> THE TASK: Which lines of the entries below run from the one holding "Open the Environment globe icon" to the one holding "Select Partition Backup", inclusive? Set down exactly those lines and no others.

> DATA EXTRACT:
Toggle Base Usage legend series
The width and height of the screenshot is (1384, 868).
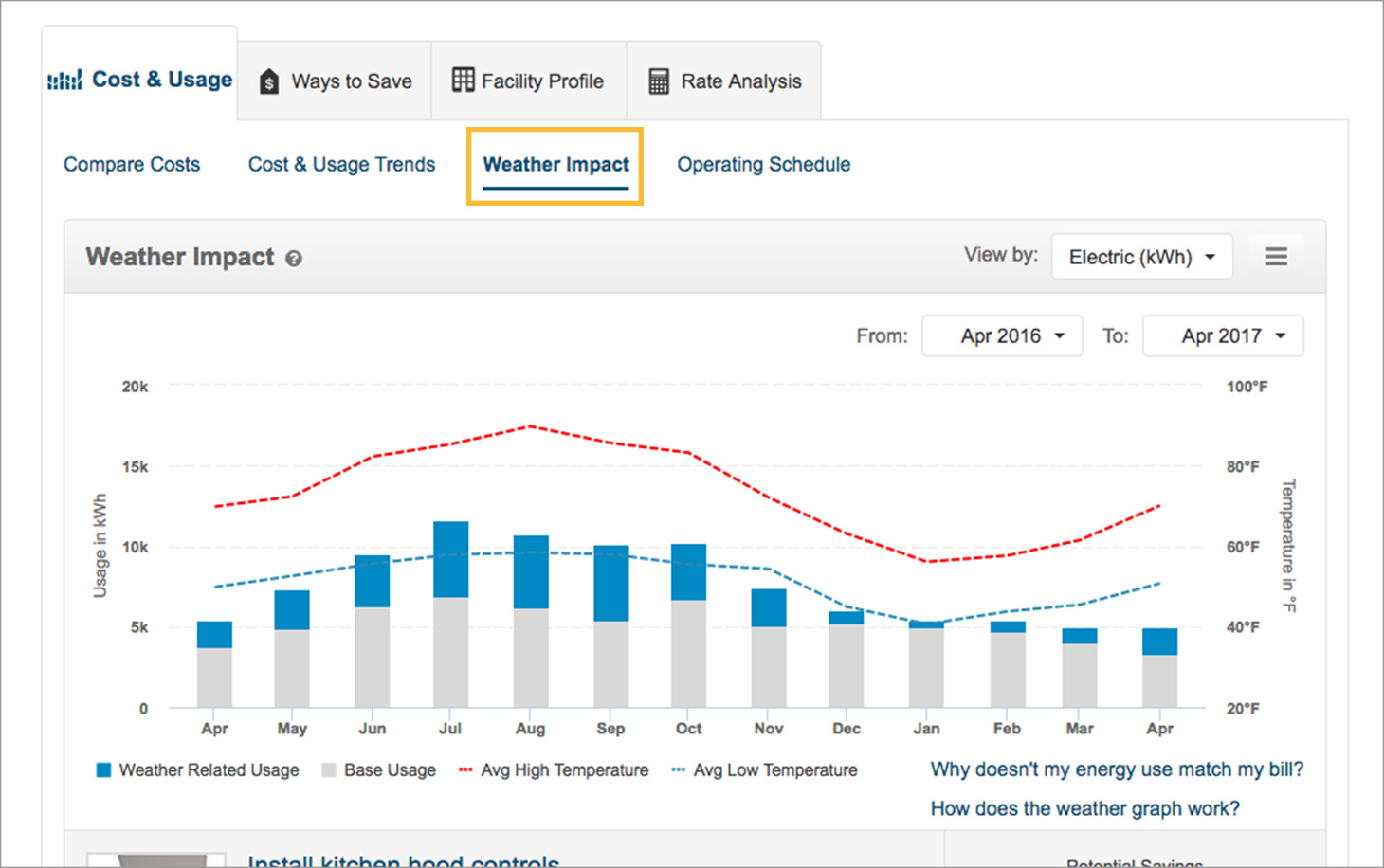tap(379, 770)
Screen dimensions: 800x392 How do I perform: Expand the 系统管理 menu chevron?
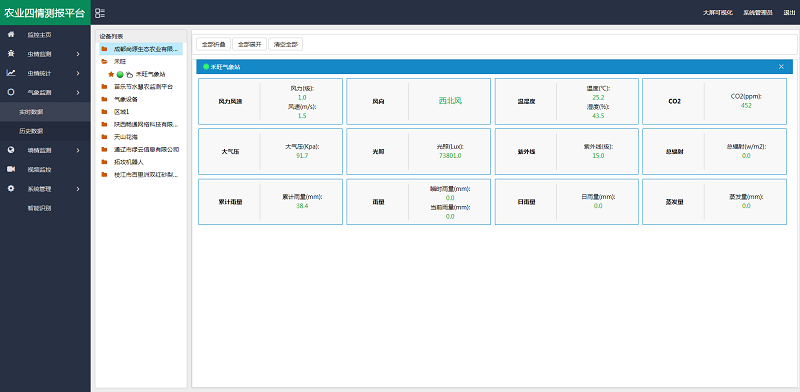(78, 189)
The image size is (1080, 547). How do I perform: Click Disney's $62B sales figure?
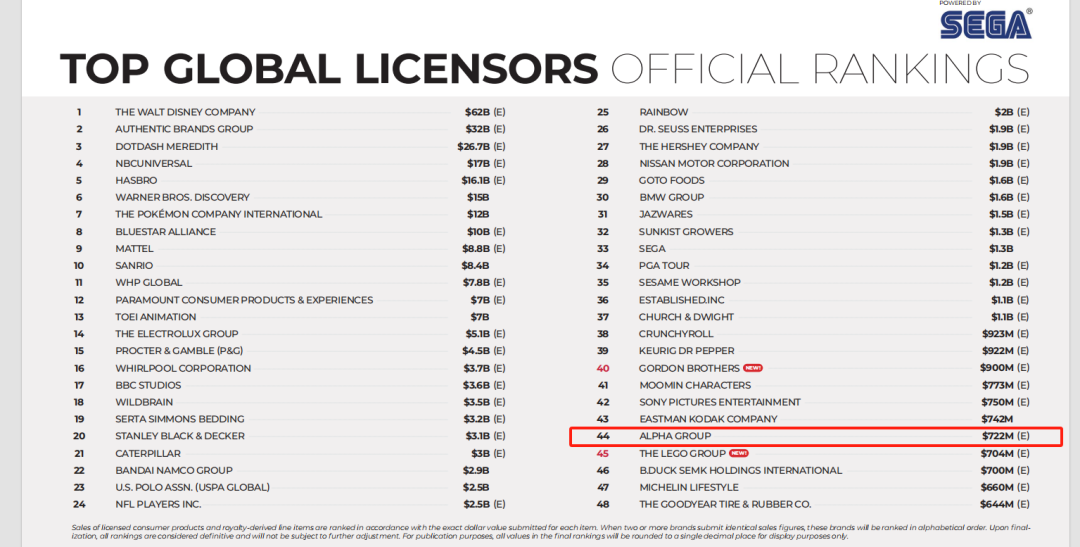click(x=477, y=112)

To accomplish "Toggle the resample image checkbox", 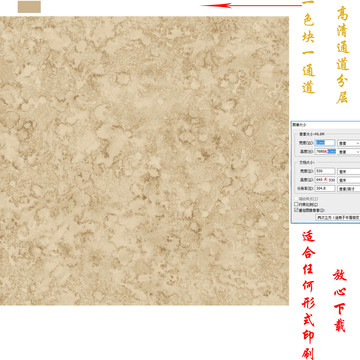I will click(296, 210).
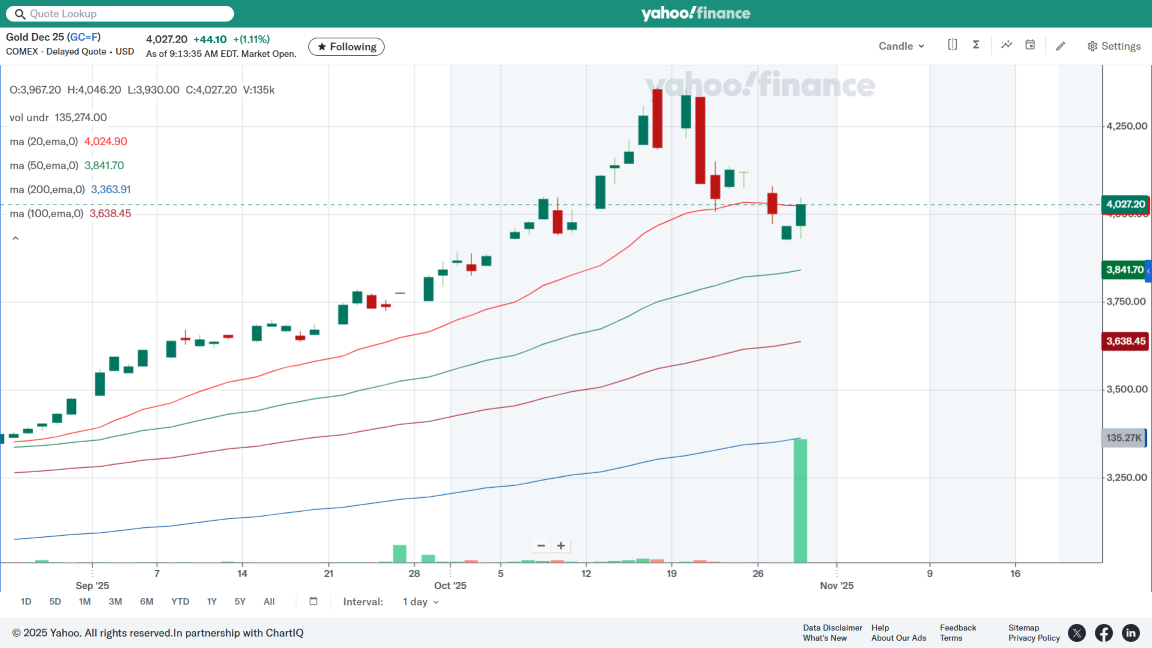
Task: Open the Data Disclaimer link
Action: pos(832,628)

* * *

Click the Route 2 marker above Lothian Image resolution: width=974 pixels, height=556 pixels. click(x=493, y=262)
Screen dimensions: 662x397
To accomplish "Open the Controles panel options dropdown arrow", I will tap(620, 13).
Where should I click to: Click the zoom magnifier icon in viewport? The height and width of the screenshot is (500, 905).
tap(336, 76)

--

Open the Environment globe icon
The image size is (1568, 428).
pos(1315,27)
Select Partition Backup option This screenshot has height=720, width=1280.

> COMPLETED TASK:
Open the Environment globe icon
The image size is (1568, 428).
pos(1315,27)
Select Partition Backup option This screenshot has height=720, width=1280.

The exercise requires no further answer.